To some degree, it is undoubtedly the product of built-in momentum: our existing urban, industrial, and transportation infrastructure was largely constructed around fossil fuel-powered energy systems, and it will take a long time to replace or reconfigure them for a post-carbon future.  Most of our electricity, for example, is provided by coal- and gas-fired power plants that will continue to operate for years to come.  Even with the rapid growth of renewables, coal and natural gas are projected to supply 56% of the fuel for the world’s electrical power generation in 2040 (a drop of only 5% from today).  Likewise, the overwhelming majority of cars and trucks on the road are now fueled by gasoline and diesel.  Even if the number of new ones running on electricity were to spike, it would still be many years before oil-powered vehicles lost their commanding position.  As history tells us, transitions from one form of energy to another take time.

Then there’s the problem — and what a problem it is! — of vested interests.  Energy is the largest and most lucrative business in the world, and the giant fossil fuel companies have long enjoyed a privileged and highly profitable status.  Oil corporations like Chevron and ExxonMobil, along with their state-owned counterparts like Gazprom of Russia and Saudi Aramco, are consistently ranked among the world’s most valuable enterprises.  These companies — and the governments they’re associated with — are not inclined to surrender the massive profits they generate year after year for the future wellbeing of the planet.

As a result, it’s a guarantee that they will employ any means at their disposal (including well-established, well-funded ties to friendly politicians and political parties) to slow the transition to renewables.  In the United States, for example, the politicians of coal-producing states are now at work on plans to block the Obama administration’s “clean power” drive, which might indeed lead to a sharp reduction in coal consumption.  Similarly, Exxon has recruited friendly Republican officials to impede the efforts of some state attorney generals to investigate that company’s past suppression of information on the links between fossil fuel use and climate change.  And that’s just to scratch the surface of corporate efforts to mislead the public that have included the funding of the Heartland Institute and other climate-change-denying think tanks.

Of course, nowhere is the determination to sustain fossil fuels fiercer than in the “petro-states” that rely on their production for government revenues, provide energy subsidies to their citizens, and sometimes sell their products at below-market rates to encourage their use.  According to the International Energy Agency (IEA), in 2014 fossil fuel subsidies of various sorts added up to a staggering $493 billion worldwide — far more than those for the development of renewable forms of energy.  The G-20 group of leading industrial powers agreed in 2009 to phase out such subsidies, but a meeting of G-20 energy ministers in Beijing in June failed to adopt a timeline to complete the phase-out process, suggesting that little progress will be made when the heads of state of those countries meet in Hangzhou, China, this September.

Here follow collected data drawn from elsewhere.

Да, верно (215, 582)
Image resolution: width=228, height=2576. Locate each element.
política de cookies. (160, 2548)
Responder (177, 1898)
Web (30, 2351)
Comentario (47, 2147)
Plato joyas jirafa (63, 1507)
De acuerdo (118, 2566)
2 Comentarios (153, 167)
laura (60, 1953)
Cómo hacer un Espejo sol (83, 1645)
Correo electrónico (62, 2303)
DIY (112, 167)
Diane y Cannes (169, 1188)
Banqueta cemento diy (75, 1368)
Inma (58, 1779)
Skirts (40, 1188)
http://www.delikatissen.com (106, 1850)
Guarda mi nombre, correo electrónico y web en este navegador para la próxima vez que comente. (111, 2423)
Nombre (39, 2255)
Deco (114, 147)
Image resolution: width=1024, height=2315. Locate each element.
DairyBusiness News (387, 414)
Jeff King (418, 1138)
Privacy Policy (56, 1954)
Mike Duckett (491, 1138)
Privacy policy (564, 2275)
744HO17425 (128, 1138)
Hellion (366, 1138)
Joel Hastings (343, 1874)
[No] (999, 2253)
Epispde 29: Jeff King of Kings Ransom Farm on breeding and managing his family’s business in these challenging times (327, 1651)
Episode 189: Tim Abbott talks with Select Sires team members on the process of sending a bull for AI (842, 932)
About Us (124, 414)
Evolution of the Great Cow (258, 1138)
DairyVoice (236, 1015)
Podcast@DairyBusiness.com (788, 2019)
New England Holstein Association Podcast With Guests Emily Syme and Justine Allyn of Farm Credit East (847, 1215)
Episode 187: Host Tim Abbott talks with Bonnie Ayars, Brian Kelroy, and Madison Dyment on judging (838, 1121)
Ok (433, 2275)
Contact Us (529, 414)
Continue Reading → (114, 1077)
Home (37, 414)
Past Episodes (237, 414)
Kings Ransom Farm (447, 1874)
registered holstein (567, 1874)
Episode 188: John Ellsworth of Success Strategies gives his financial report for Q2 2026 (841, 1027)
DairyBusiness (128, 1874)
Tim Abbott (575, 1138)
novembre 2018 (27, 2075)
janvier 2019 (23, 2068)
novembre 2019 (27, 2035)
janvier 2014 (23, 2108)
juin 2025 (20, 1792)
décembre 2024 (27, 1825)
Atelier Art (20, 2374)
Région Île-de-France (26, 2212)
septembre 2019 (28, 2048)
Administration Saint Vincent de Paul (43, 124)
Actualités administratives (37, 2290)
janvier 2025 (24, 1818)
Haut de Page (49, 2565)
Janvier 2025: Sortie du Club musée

None of this should surprise anyone, given the global economy’s institutionalized dependence on fossil fuels and the amounts of money at stake.  What it doesn’t explain, however, is the projected growth in global fossil fuel consumption.  A gradual decline, accelerating over time, would be consistent with a broad-scale but slow transition from carbon-based fuels to renewables.  That the opposite seems to be happening, that their use is actually expanding in most parts of the world, suggests that another factor is in play: addiction.

We all know that smoking tobacco, snorting cocaine, or consuming too much alcohol is bad for us, but many of us persist in doing so anyway, finding the resulting thrill, the relief, or the dulling of the pain of everyday life simply too great to resist.  In the same way, much of the world now seems to find it easier to fill up the car with the usual tankful of gasoline or flip the switch and receive electricity from coal or natural gas than to begin to shake our addiction to fossil fuels.  As in everyday life, so at a global level, the power of addiction seems regularly to trump the obvious desirability of embarking on another, far healthier path.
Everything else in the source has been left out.